■ How to complete this task ■
Locate, in the data below, the line that contains "This screenshot has width=800, height=575." and the line that contains "Click the green"; reproduce exactly those two lines and every line between them, nothing more.

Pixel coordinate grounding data
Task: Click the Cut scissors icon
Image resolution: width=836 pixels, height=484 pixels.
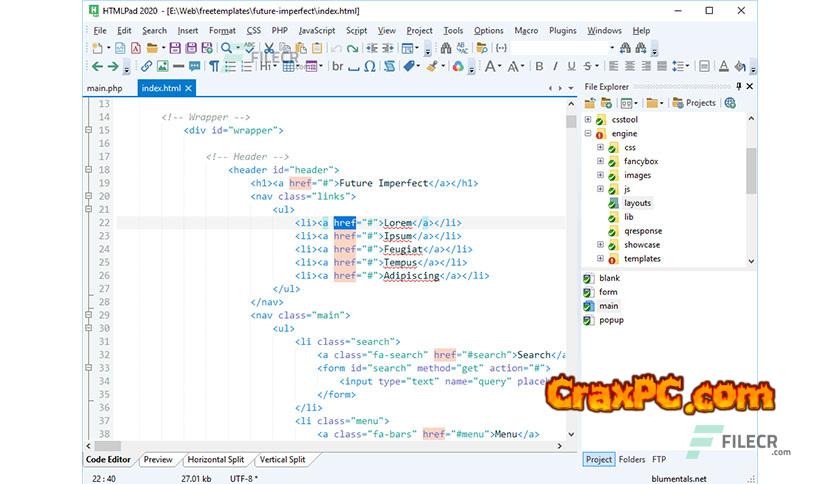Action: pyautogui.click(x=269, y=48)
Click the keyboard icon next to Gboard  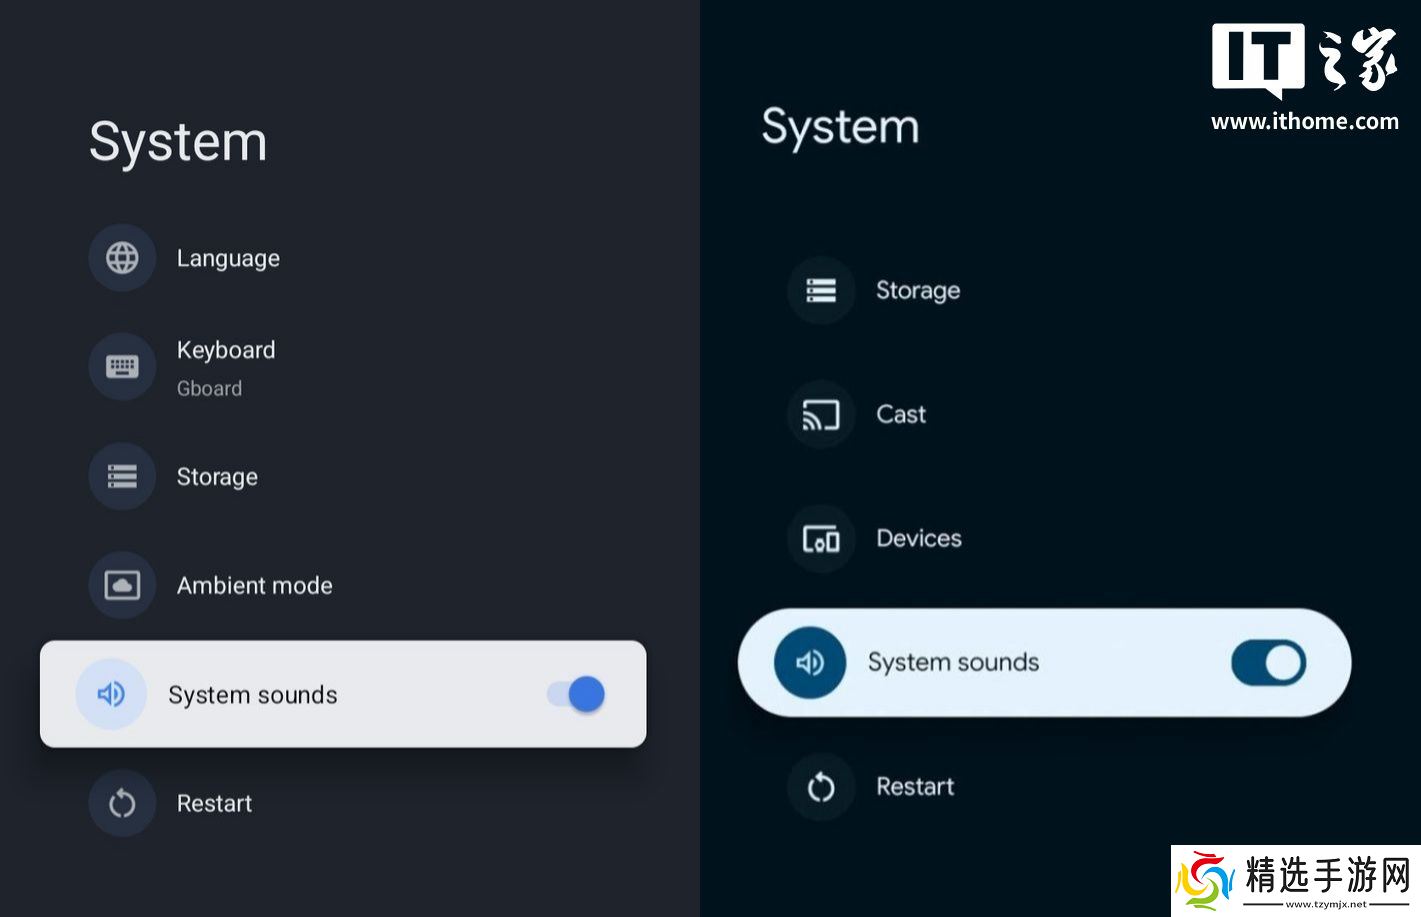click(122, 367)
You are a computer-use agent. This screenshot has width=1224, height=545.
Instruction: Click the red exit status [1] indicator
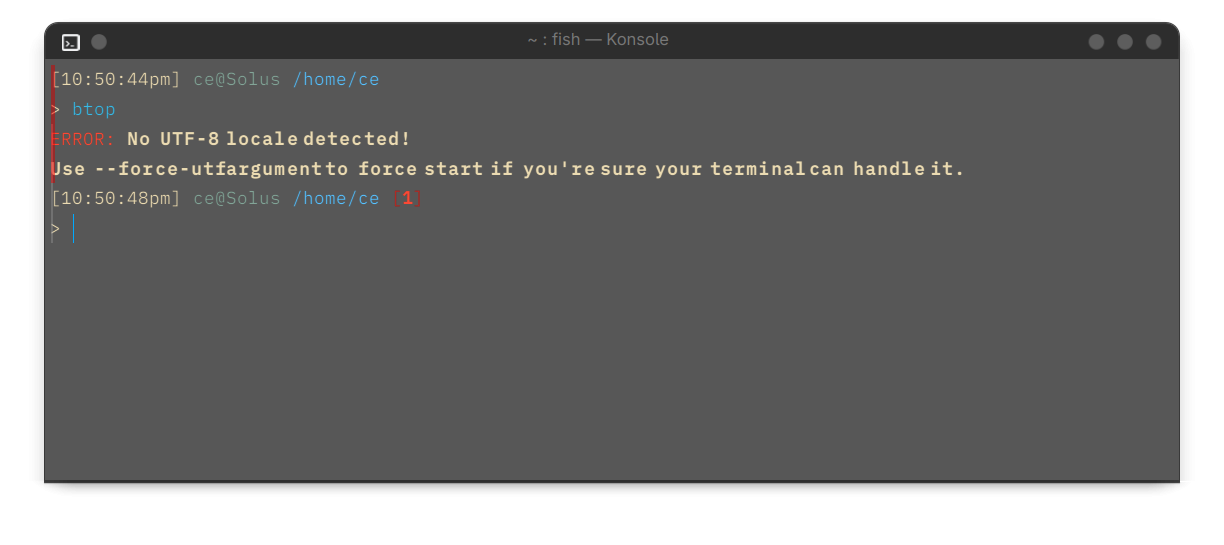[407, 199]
* * *
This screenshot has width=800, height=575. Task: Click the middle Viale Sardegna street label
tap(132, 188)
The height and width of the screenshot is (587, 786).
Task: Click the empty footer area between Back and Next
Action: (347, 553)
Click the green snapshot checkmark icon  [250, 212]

■ Answer for the task ■
This screenshot has width=800, height=575. Task: Click the middle Viale Sardegna street label
tap(132, 188)
The height and width of the screenshot is (587, 786).
Task: Click the empty footer area between Back and Next
Action: (347, 553)
Click the green snapshot checkmark icon  [250, 212]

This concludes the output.